**EXCERPTED RECORDS:**
#####
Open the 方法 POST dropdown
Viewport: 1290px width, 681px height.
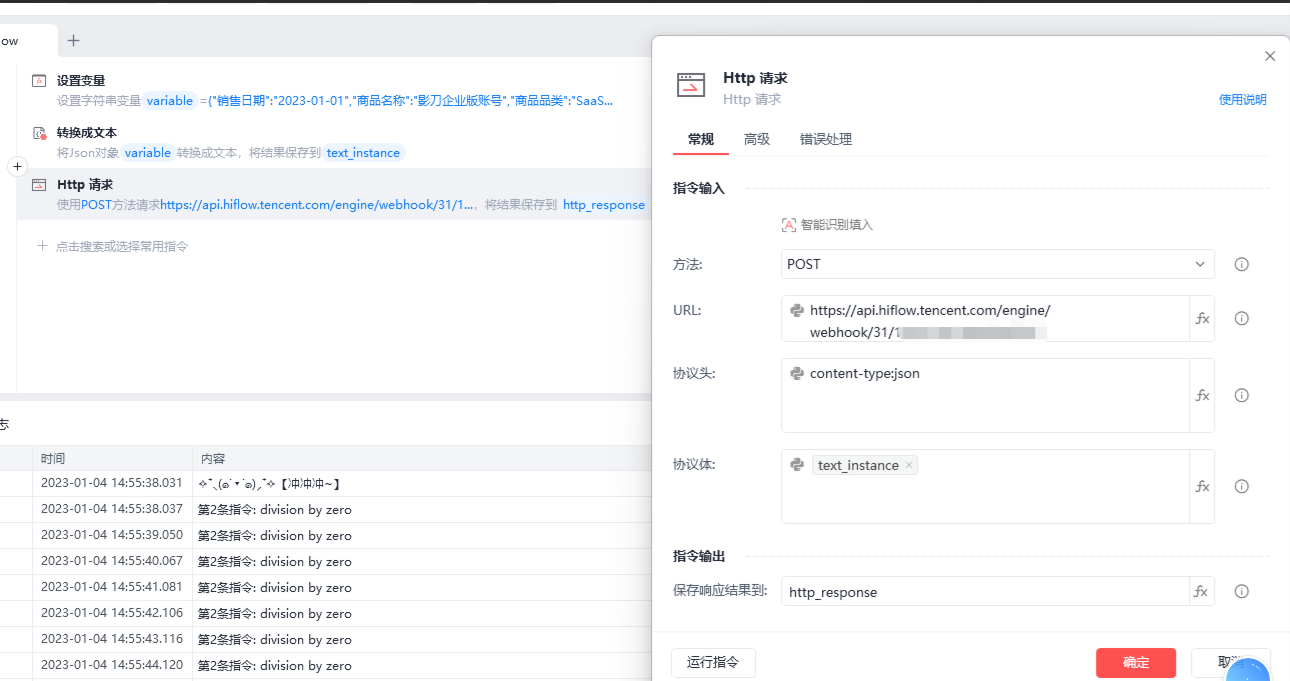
#####
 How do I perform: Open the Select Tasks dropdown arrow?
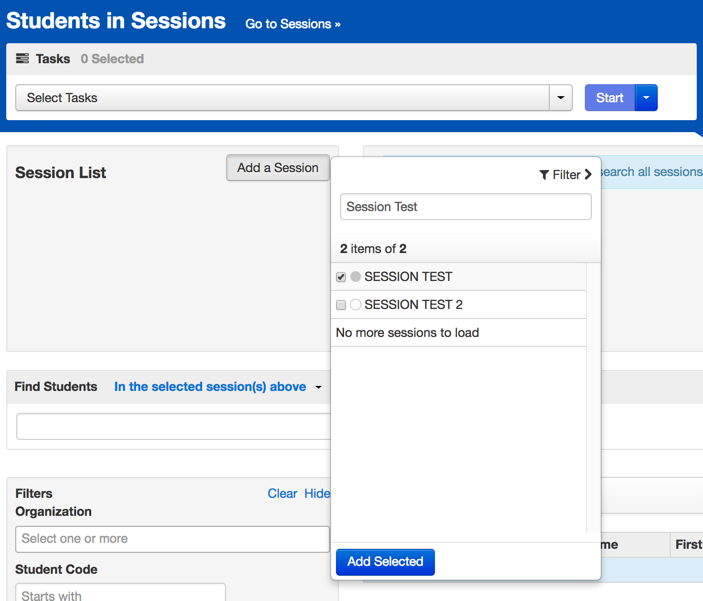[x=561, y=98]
#####
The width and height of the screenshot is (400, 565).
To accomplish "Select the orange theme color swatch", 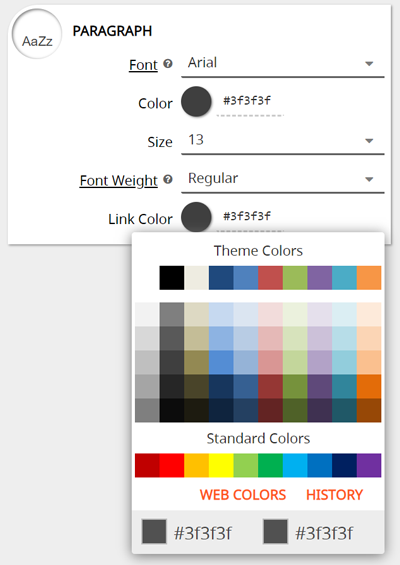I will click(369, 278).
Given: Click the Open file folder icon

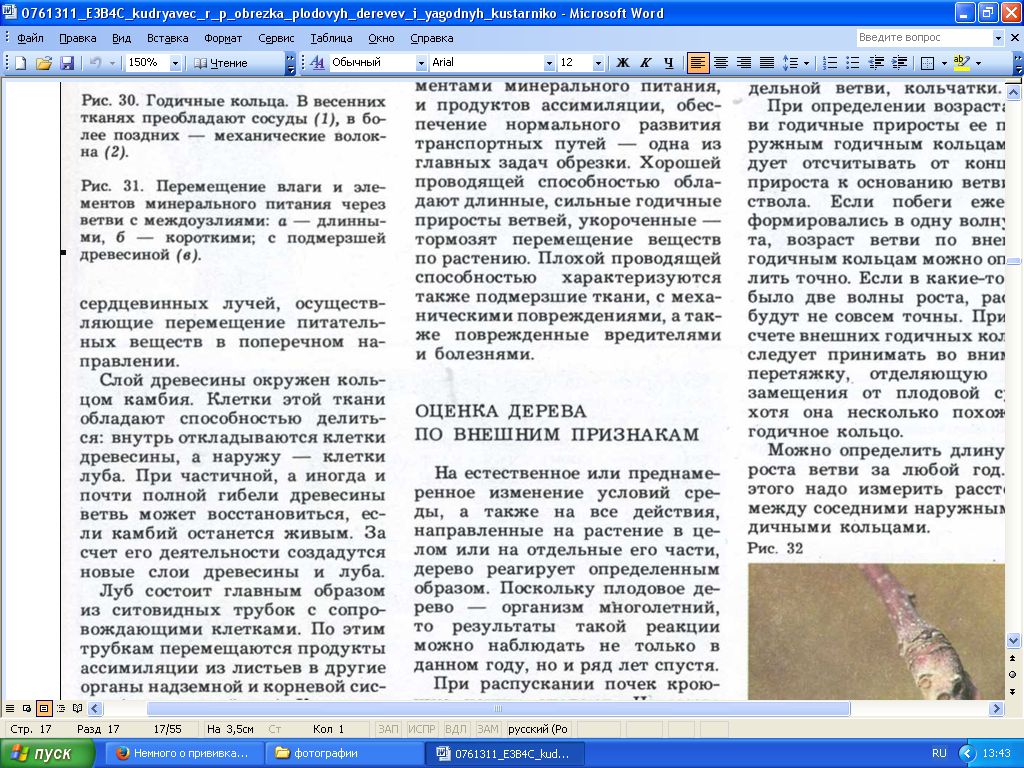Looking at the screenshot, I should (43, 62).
#####
**EXERCISE GOAL:**
Each line above that carries the string "width" has to be returned.

**WRITTEN SOLUTION:**
Viewport: 1290px width, 681px height.
The width and height of the screenshot is (400, 565).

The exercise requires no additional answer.